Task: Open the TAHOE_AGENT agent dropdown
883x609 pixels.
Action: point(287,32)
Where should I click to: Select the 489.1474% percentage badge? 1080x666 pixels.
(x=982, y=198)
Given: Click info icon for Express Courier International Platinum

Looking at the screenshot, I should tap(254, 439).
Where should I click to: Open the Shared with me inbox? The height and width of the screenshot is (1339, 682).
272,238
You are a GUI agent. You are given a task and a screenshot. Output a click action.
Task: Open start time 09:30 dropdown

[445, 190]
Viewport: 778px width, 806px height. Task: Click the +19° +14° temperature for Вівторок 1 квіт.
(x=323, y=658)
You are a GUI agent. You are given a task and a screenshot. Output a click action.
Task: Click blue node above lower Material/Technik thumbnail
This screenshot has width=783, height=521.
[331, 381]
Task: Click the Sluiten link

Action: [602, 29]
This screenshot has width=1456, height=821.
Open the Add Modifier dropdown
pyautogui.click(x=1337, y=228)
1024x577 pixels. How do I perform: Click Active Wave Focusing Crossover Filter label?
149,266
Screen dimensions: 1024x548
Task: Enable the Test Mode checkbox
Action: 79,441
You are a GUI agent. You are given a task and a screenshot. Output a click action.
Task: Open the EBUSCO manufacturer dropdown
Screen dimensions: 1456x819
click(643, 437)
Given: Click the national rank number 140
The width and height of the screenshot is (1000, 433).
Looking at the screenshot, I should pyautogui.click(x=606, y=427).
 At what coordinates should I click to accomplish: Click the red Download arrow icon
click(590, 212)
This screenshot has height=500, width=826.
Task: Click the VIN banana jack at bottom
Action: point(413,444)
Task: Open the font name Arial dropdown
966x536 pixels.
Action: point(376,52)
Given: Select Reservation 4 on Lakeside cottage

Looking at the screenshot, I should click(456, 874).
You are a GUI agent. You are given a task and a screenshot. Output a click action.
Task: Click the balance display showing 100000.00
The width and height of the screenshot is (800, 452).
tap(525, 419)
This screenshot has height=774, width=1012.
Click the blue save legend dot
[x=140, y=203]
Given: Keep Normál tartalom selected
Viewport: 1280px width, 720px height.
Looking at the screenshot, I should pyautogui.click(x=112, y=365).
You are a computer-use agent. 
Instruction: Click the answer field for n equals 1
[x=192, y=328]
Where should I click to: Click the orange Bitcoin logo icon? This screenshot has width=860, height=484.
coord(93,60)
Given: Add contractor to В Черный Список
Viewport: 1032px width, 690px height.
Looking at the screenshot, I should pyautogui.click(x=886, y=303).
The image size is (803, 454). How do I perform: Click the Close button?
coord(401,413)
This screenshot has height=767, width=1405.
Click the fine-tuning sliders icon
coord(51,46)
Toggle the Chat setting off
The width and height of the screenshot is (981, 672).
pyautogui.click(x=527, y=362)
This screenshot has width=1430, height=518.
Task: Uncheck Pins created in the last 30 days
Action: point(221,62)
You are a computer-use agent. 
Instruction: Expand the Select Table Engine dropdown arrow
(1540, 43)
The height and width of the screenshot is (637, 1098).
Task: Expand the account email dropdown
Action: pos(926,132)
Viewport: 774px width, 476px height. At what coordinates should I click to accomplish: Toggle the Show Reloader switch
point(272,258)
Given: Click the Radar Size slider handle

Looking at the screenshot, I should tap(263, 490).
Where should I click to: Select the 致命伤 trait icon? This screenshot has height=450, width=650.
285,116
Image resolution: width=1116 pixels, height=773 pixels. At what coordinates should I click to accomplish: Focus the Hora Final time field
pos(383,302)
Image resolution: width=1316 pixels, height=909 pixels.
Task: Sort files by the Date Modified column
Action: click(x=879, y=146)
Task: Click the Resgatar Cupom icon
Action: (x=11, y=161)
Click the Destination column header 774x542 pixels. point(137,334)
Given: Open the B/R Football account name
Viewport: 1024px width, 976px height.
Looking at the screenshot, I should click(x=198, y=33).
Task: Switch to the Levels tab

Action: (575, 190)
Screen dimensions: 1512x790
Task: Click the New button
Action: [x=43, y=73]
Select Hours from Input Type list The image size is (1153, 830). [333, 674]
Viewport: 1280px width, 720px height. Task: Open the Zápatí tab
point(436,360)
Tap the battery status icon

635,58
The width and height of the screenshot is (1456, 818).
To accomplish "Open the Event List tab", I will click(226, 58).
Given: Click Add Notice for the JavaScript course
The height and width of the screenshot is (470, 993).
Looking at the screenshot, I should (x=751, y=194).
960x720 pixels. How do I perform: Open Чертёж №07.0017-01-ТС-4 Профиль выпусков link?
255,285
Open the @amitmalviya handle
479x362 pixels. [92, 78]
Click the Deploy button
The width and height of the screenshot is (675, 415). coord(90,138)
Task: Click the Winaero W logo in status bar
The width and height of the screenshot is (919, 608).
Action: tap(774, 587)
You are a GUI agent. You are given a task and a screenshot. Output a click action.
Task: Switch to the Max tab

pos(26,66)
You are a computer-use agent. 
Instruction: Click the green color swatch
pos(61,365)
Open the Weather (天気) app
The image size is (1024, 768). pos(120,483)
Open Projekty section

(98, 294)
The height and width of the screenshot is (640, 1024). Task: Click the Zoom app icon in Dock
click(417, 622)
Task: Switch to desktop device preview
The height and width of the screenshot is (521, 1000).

== == ==

● Short task:
Copy the lines of the material verbatim, from the line containing "Where should I click to: Open" to the line containing "should pyautogui.click(x=606, y=427).", including both of those lines.

● Exercise output:
Where should I click to: Open the Shared with me inbox? The height and width of the screenshot is (1339, 682).
272,238
You are a GUI agent. You are given a task and a screenshot. Output a click action.
Task: Open start time 09:30 dropdown

[445, 190]
Viewport: 778px width, 806px height. Task: Click the +19° +14° temperature for Вівторок 1 квіт.
(x=323, y=658)
You are a GUI agent. You are given a task and a screenshot. Output a click action.
Task: Click blue node above lower Material/Technik thumbnail
This screenshot has width=783, height=521.
[331, 381]
Task: Click the Sluiten link

Action: [602, 29]
This screenshot has width=1456, height=821.
Open the Add Modifier dropdown
pyautogui.click(x=1337, y=228)
1024x577 pixels. How do I perform: Click Active Wave Focusing Crossover Filter label?
149,266
Screen dimensions: 1024x548
Task: Enable the Test Mode checkbox
Action: 79,441
You are a GUI agent. You are given a task and a screenshot. Output a click action.
Task: Open the EBUSCO manufacturer dropdown
Screen dimensions: 1456x819
click(643, 437)
Given: Click the national rank number 140
The width and height of the screenshot is (1000, 433).
Looking at the screenshot, I should pyautogui.click(x=606, y=427).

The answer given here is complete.